PAGE EXCERPT:

+--

Commercialising individual Seasonal Thermal Energy storage
I've become a little obsessed with Seasonal Thermal Energy Storage (STES) and it's practical implementations e.g. Borehole Thermal Energy storage (BTES), Underground Thermal energy storage (UTES). https://en.wikipedia.org/wiki/Seasonal_thermal_energy_storage
The projects I've seen on the internet are fairly poorly documented & communicated and all done on a community-wide scale. I think there's massive potential here we are missing, residential and industrial heating and cooling make up big chunks of global energy use. I'm wondering if there is a way to commercialise UTES on an individual level, so the same way a homeowner chooses to buy a Tesla power wall, they could choose to buy a Seasonal thermal battery.
I'm thinking of jumping in and trying to bury a thermal energy store underground and heat it up but I'm struggling to make the trade-offs in design due to lack of understanding of the heat loss and gain.
Anyone know of anybody doing something similar, or anyone who can give me advice on some of the calculations? Any feedback much appreciated!
Eric Vanular last edited by
Hey @Simon-Shepard, this sounds like really interesting potential storage tech.

+--

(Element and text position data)

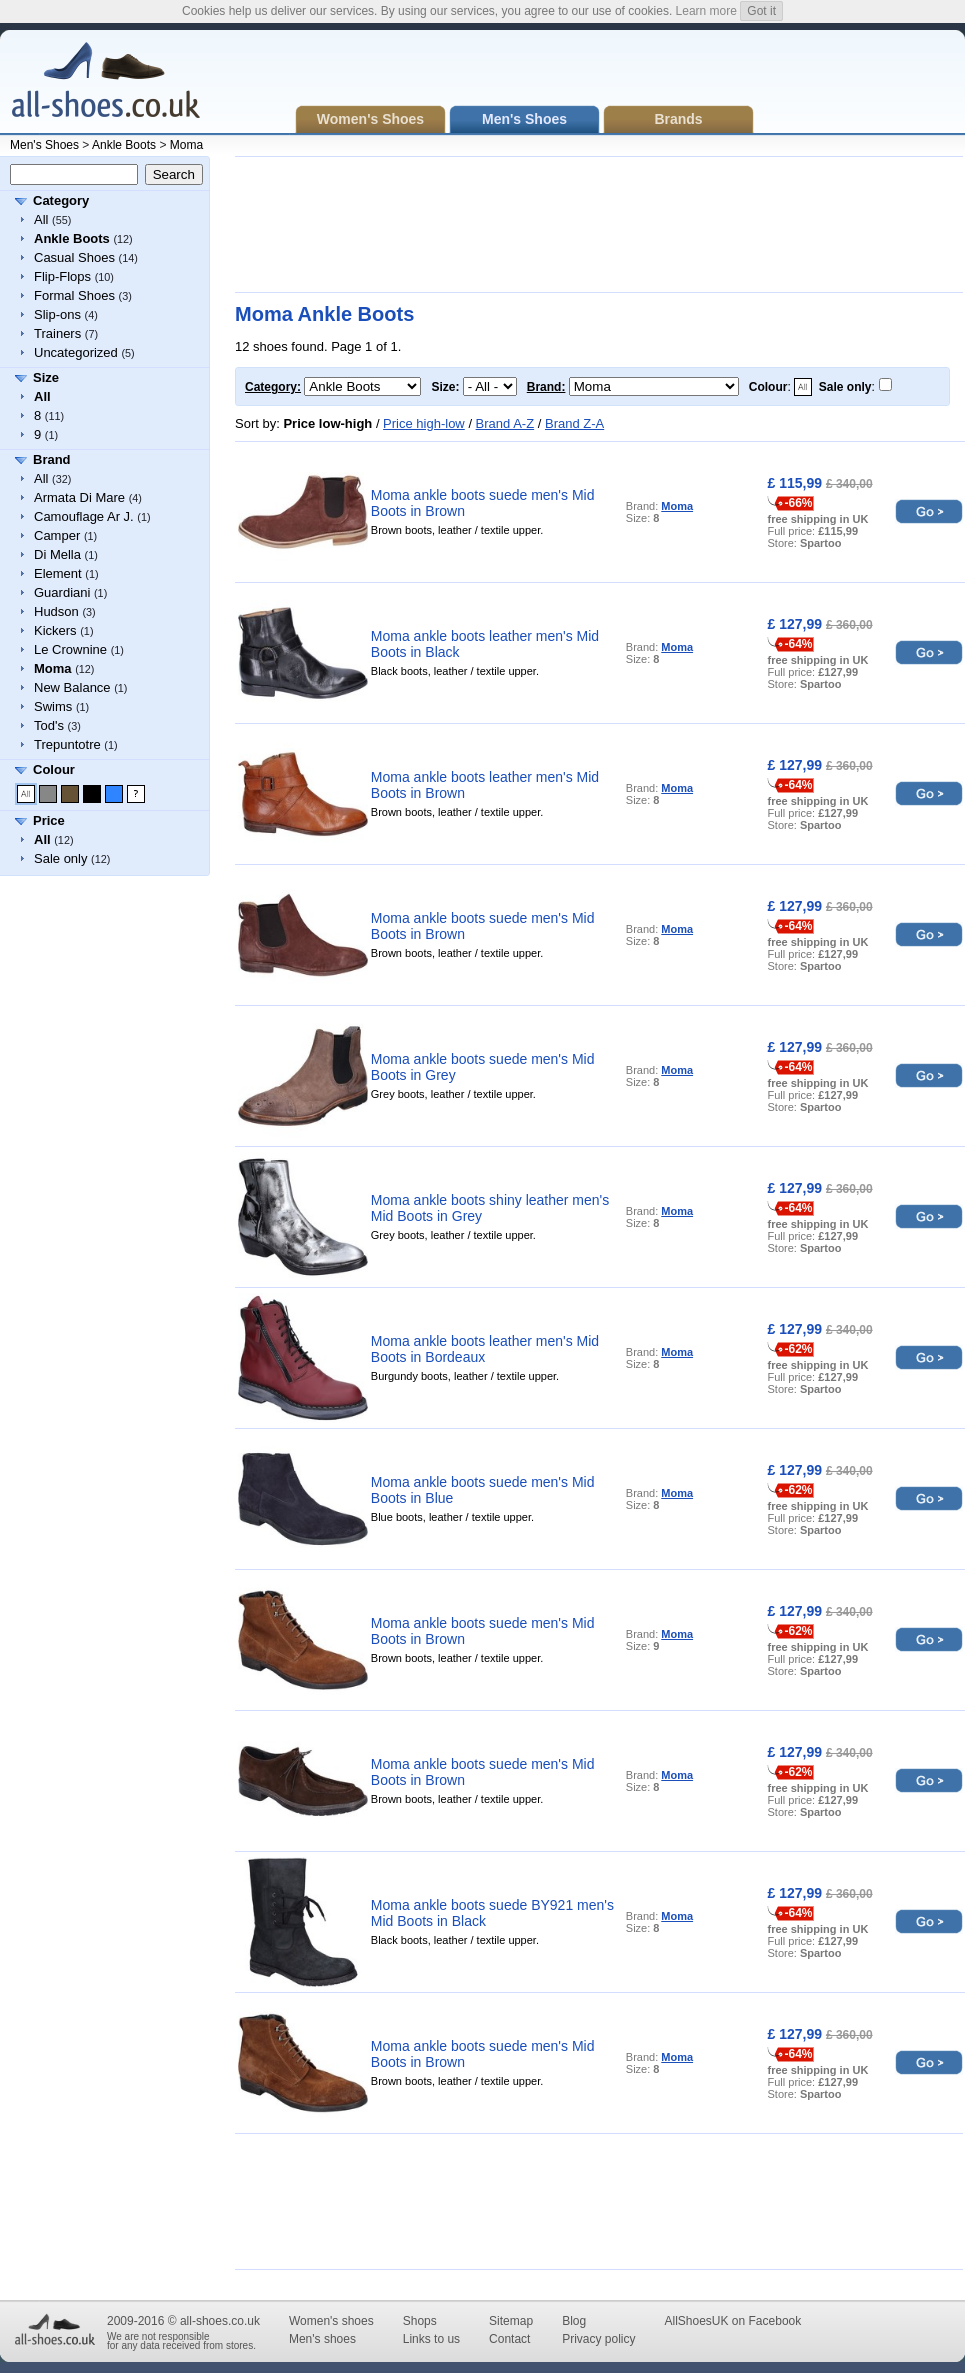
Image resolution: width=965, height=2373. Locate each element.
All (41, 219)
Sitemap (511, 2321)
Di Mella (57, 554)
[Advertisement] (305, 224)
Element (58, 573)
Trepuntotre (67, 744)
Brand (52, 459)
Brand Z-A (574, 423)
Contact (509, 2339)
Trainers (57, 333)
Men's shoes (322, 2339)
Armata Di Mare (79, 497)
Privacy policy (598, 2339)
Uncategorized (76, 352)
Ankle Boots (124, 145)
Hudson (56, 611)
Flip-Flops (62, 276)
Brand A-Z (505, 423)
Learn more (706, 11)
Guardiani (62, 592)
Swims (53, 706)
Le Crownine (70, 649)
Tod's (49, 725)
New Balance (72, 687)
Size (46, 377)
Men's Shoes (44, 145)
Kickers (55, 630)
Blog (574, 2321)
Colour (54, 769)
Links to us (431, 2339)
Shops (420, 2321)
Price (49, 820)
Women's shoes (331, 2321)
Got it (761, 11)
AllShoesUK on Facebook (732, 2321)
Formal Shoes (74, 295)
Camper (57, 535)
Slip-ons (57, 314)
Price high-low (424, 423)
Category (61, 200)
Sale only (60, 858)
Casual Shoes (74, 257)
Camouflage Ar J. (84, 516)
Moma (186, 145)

+--

WORK TO DO:
(a) In the post on seasonal thermal energy storage, what product does the writer compare an individual seasonal thermal battery to?
(b) For the post on seasonal thermal energy storage, say whether each statement agrees with it, and quote the words that decide each one. (i) The writer says the projects found online are all community-wide. (ii) The writer has already buried a thermal energy store underground. (iii) The writer finds design trade-offs hard because of a limited understanding of heat loss and gain.
(c) Sum up the post on seasonal thermal energy storage in two sentences.

SOLVED TASKS:
(a) A Tesla power wall.

(b)
(i) Yes: "all done on a community-wide scale."
(ii) No: "I'm thinking of jumping in and trying to bury a thermal energy store underground and heat it up."
(iii) Yes: "I'm struggling to make the trade-offs in design due to lack of understanding of the heat loss and gain."

(c) The writer, taken with seasonal thermal energy storage, finds existing projects poorly documented and all community-wide, and wonders whether it could be sold to individuals the way homeowners buy a Tesla power wall. Thinking of burying and heating a store underground but unsure how to weigh design trade-offs around heat loss and gain, the writer asks about similar efforts and help with the calculations.